[MATERIAL FOR THE TASK — start]

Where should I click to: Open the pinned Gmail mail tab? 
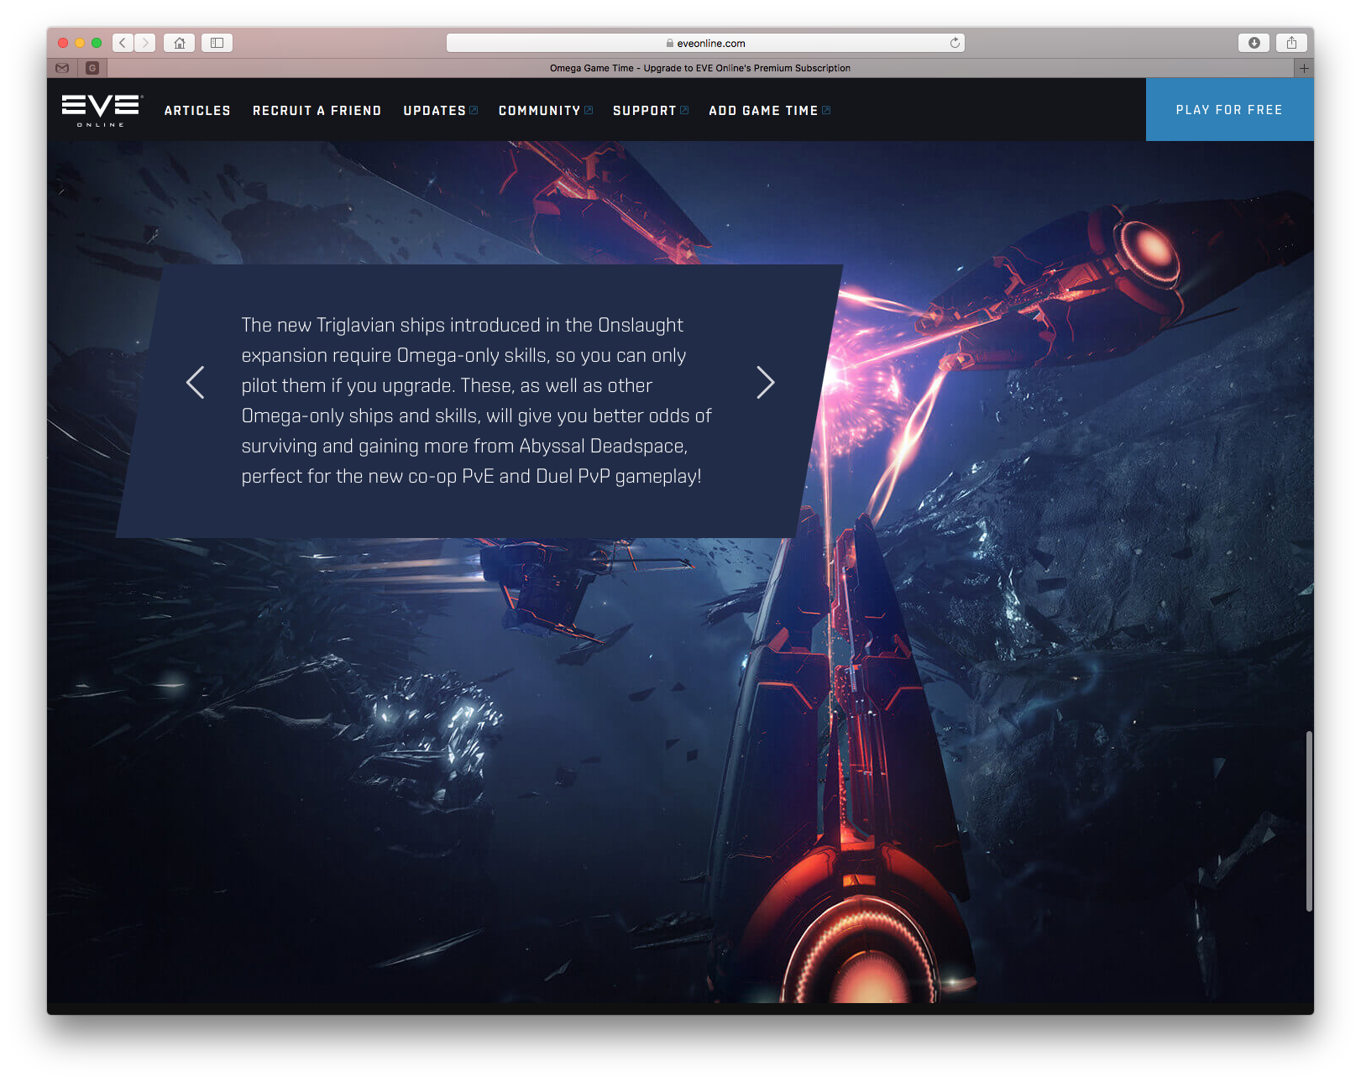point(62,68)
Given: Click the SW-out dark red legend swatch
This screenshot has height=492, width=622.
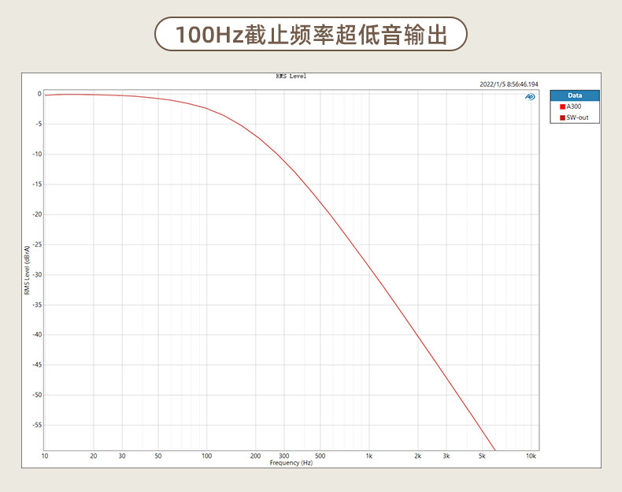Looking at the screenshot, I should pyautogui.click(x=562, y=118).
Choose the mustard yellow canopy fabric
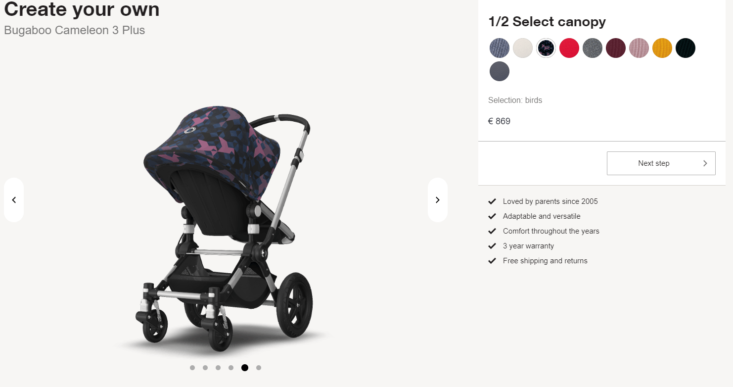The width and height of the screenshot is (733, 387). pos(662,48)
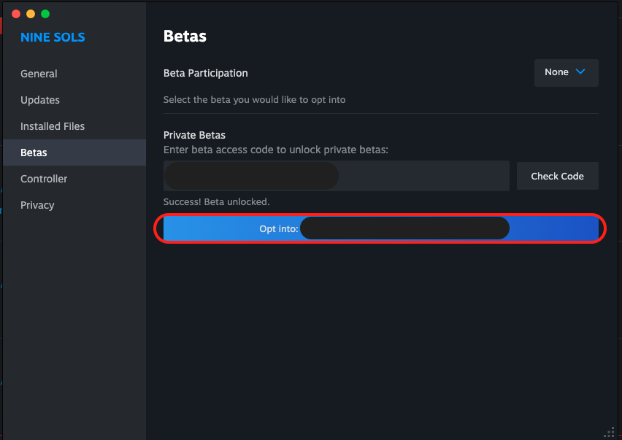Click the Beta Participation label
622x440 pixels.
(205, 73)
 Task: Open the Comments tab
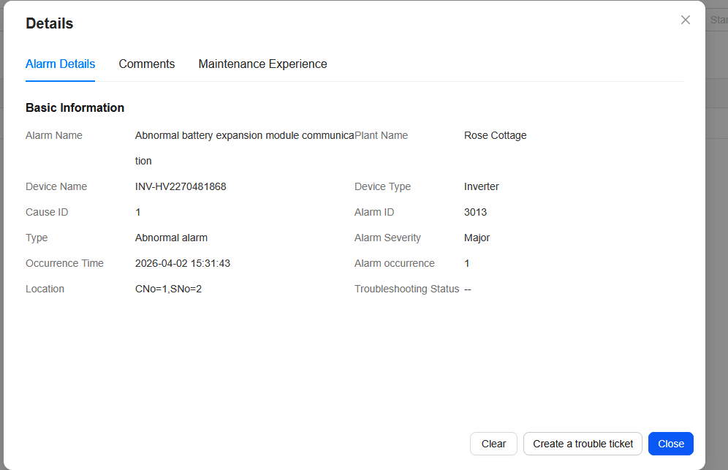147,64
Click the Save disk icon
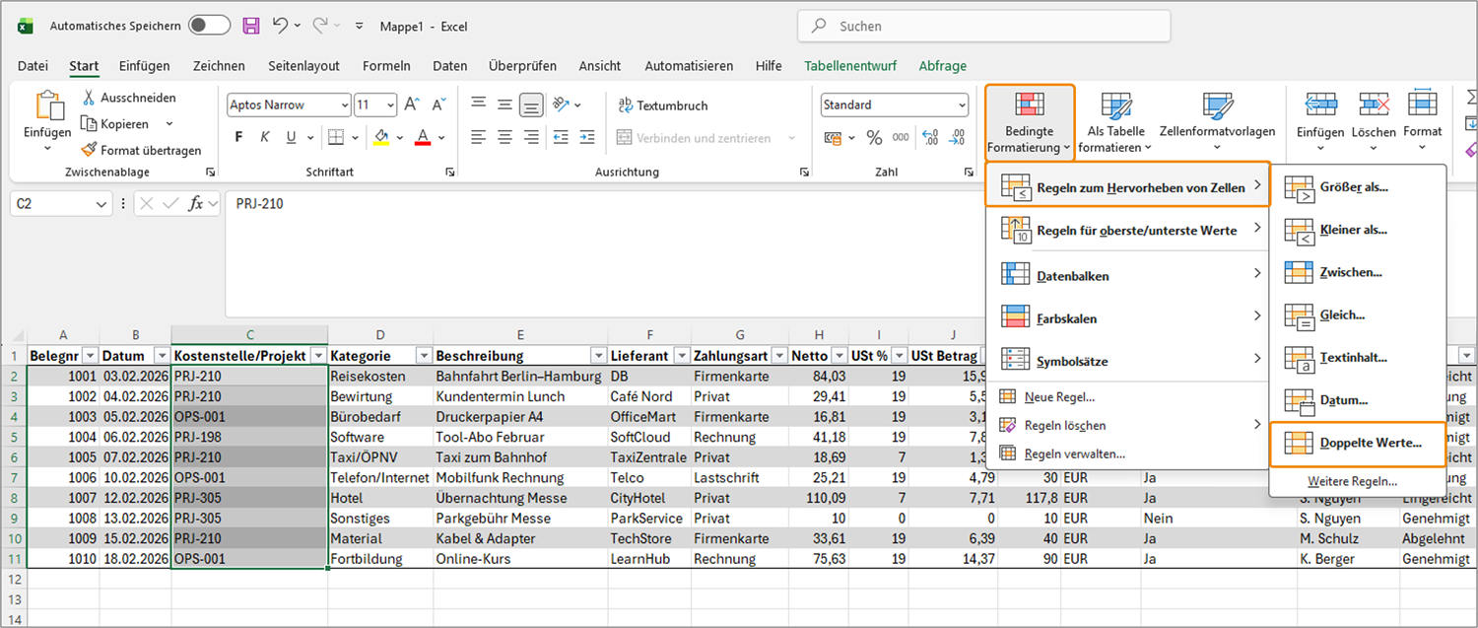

[MATERIAL FOR THE TASK — finish]

TASK STATEMENT: Although the records contain pictures, print only the rest, exactly as written.

ANSWER BOX:
Where should I click to: Open the pinned Gmail mail tab? 
point(62,68)
Given: Click the SW-out dark red legend swatch
This screenshot has height=492, width=622.
Looking at the screenshot, I should pyautogui.click(x=562, y=118).
Choose the mustard yellow canopy fabric
The width and height of the screenshot is (733, 387). pos(662,48)
Click the Beta Participation label
622x440 pixels.
(205, 73)
 Task: Open the Comments tab
147,64
Click the Save disk icon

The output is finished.